Dengan fokus penuh berkutat pada masalah, Einstein dapat menemukan solusi-solusi yang tidak terpikirkan oleh orang lain. Sementara, dalam kehidupan yang bergerak cepat saat ini, kita malah sering kali terjerumus dalam kebiasaan multitasking yang pada jangka panjang justru membuat banyak masalah tidak terselesaikan dengan baik.

Kabar baiknya adalah kita dapat melatih otak untuk berfokus mulai dari saat bangun tidur. Para periset berpendapat bahwa kita bisa meningkatkan hormon-hormon ketegangan beberapa menit setelah bangun tidur di pagi hari dengan memikirkan berbagai kegiatan yang akan kita alami pada hari tersebut.

Caranya adalah dengan melakukan duduk, sadar, serta mengamati saat napas masuk dan keluar tanpa penilaian apa pun. Dengan berlatih memperhatikan dan berfokus pada napas, kita dapat belajar menjernihkan pikiran dari berbagai clutter yang bisa mengganggu proses berpikir.
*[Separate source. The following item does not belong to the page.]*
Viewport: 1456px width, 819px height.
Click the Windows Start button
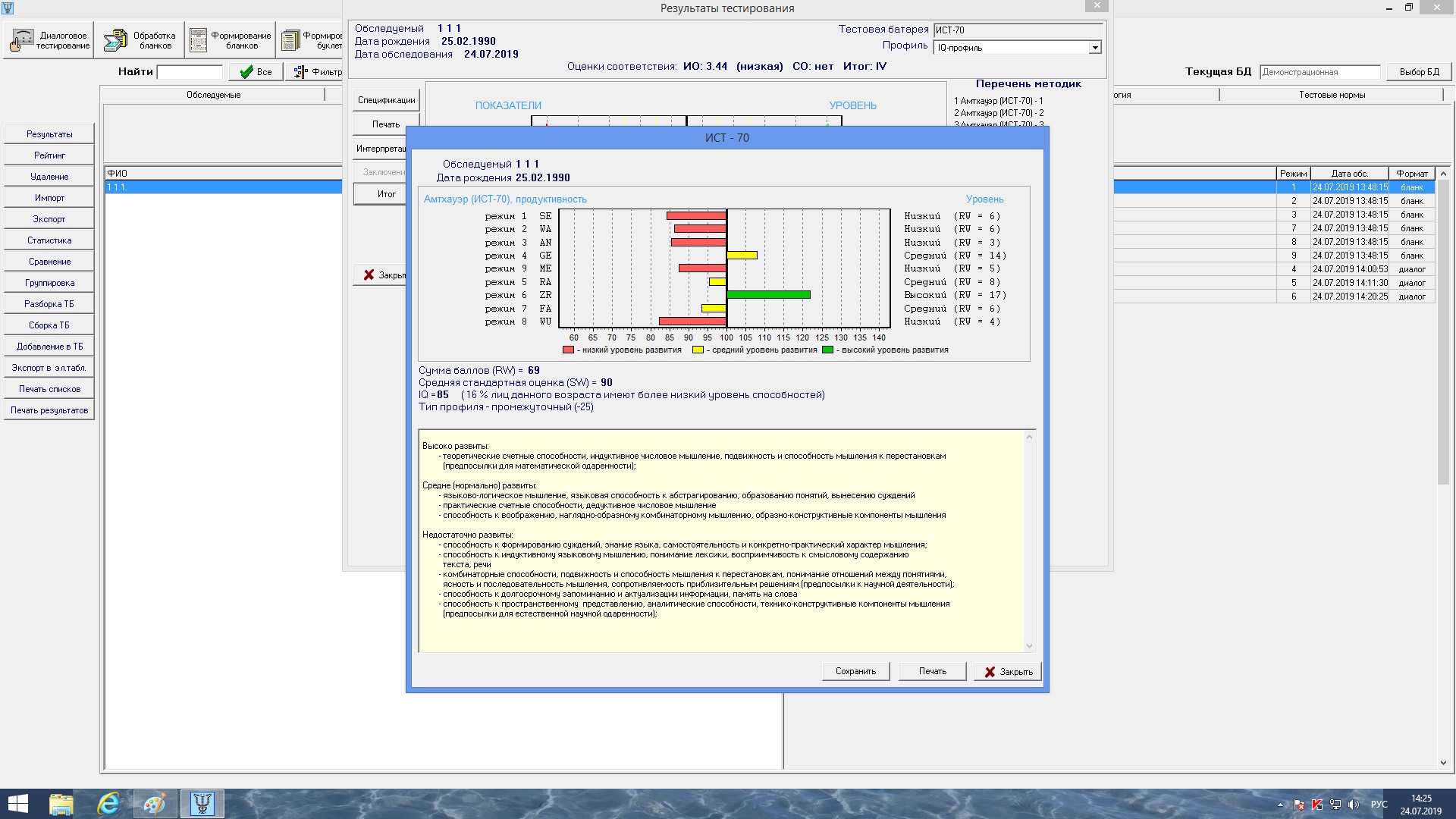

Ada dua keterampilan yang bisa kita hasilkan dari latihan tersebut, yaitu fokus dan kesadaran. Fokus adalah kemampuan untuk berkonsentrasi pada apa yang sedang kita lakukan di saat tertentu. Sementara, kesadaran adalah kebijaksanaan untuk melihat segala sesuatu sebagaimana adanya, bukan sebagai yang kita inginkan.

The goal of mindfulness isn’t to stop thinking, or to empty the mind. Mindfulness is about developing a sharp, clear mind.
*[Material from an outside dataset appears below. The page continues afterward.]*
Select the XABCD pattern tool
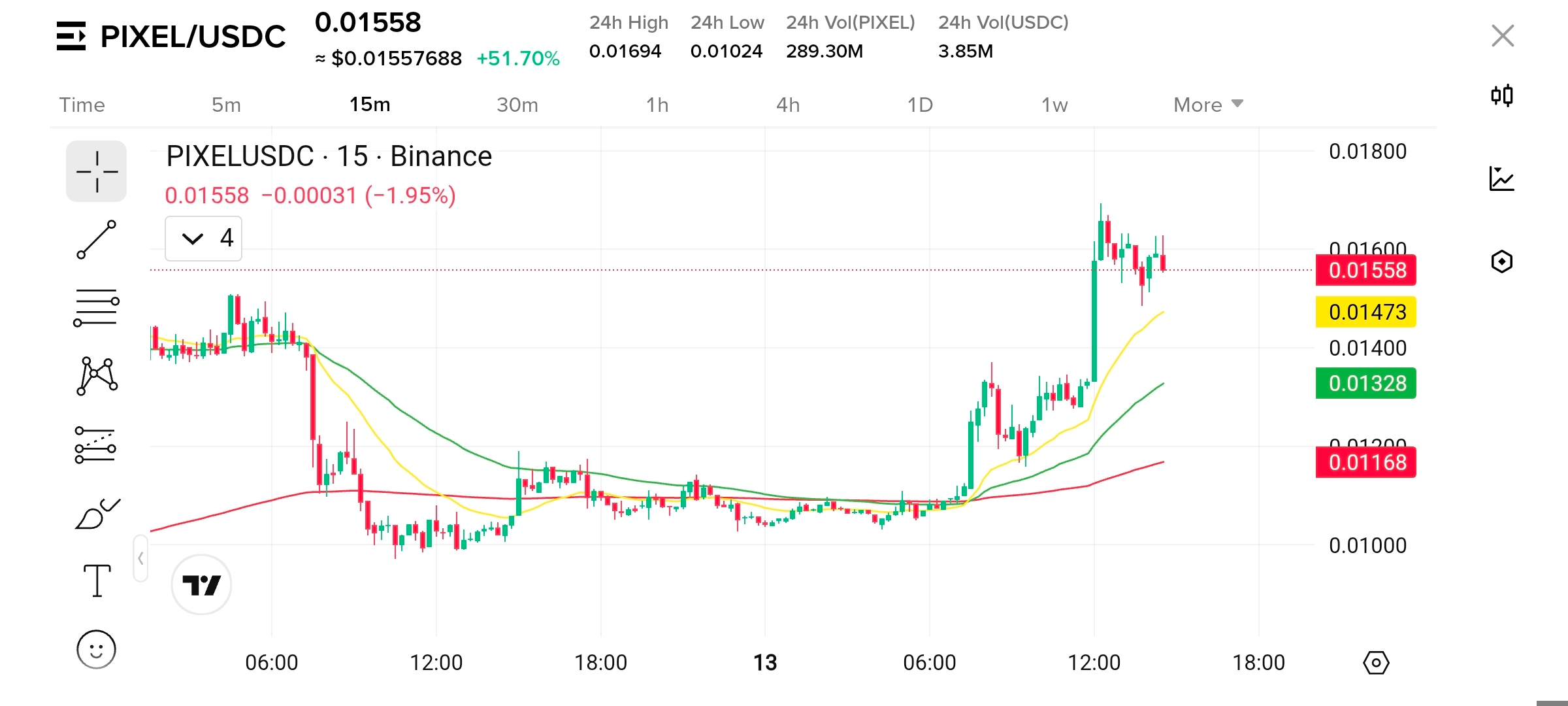 [96, 376]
Sadari adiksi media sosial

Pada masa ketika individu bisa saling berkomunikasi dari jarak yang jauh, tidak jarang kita melakukannya sambil mengerjakan hal lain. Ada yang mengikuti 2–3 rapat sekaligus. Ada pula yang berkomunikasi sambil meng-update status media sosialnya.

Ada beberapa hal yang melatarbelakangi kebiasaan tersebut. Contohnya, ada yang merasa bahwa ia dianggap tidak berkinerja bila tidak menjawab pesan dengan cepat. Ada juga yang sudah begitu terpaku sehingga tidak bisa menghindari tatapannya ke ponsel.

Tanpa disadari, hal tersebut membangun kebiasaan multitasking yang tidak efektif. Akibatnya, bisa saja ada e-mail penting atau kesempatan baik terlewat karena kehilangan fokus. Oleh karena itu, kita perlu membangun disiplin untuk mengalokasikan waktu dalam pengerjaan tugas dan berfokus pada apa pun yang sedang kita hadapi saat itu.

Ada waktu untuk mengecek e-mail, ada waktu untuk bermain media sosial, ada waktu untuk menambah keterampilan baru, ada pula waktu untuk keluarga, dan lainnya. Jangan bermain media sosial ketika sedang mengecek e-mail, jangan mengecek e-mail ketika sedang bersama keluarga, dan seterusnya.

Bila semua anggota rapat memiliki komitmen untuk berfokus pada materi yang sedang dibahas, durasi rapat pun dapat berlangsung lebih singkat dan mendapatkan hasil yang lebih baik. Hal ini lebih baik daripada rapat dengan anggota yang hanya tubuhnya berada di ruang rapat, sedangkan jiwanya entah di mana.

Pada sela-sela waktu, kita juga perlu melakukan brain break. Sekadar berjalan-jalan menghirup udara luar selama 4–5 menit, mengalihkan tatapan dari laptop, dan memandang fokus di kejauhan. Ini dapat mengembalikan kesegaran otak yang membantu kita melihat alternatif solusi dari suatu masalah.

Kesadaran memilih

Melalui latihan kesadaran, kita pun akan semakin menyadari respons-respons yang biasanya terjadi begitu saja tanpa sempat kita pikirkan dan kemudian disesali. Kita akan semakin jelas melihat kemampuan kita untuk menghentikan respons autopilot. Sebagai gantinya, kita dapat memilih tindakan dan kata-kata yang memang kita sadari betul konsekuensinya.

Hal tersebut akan membuat kita menjadi manusia yang benar-benar bebas. Sebab, eksistensi kita sebagai manusia ditandai dengan kebebasan memilih reaksi terhadap situasi-situasi yang dihadapi.

“Antara stimulus dan respons, ada ruang. Dalam ruang itu adalah kekuatan kita untuk memilih respons kita. Dalam respons kita, terletak pertumbuhan dan kebebasan kita,” kata Viktor Frankl.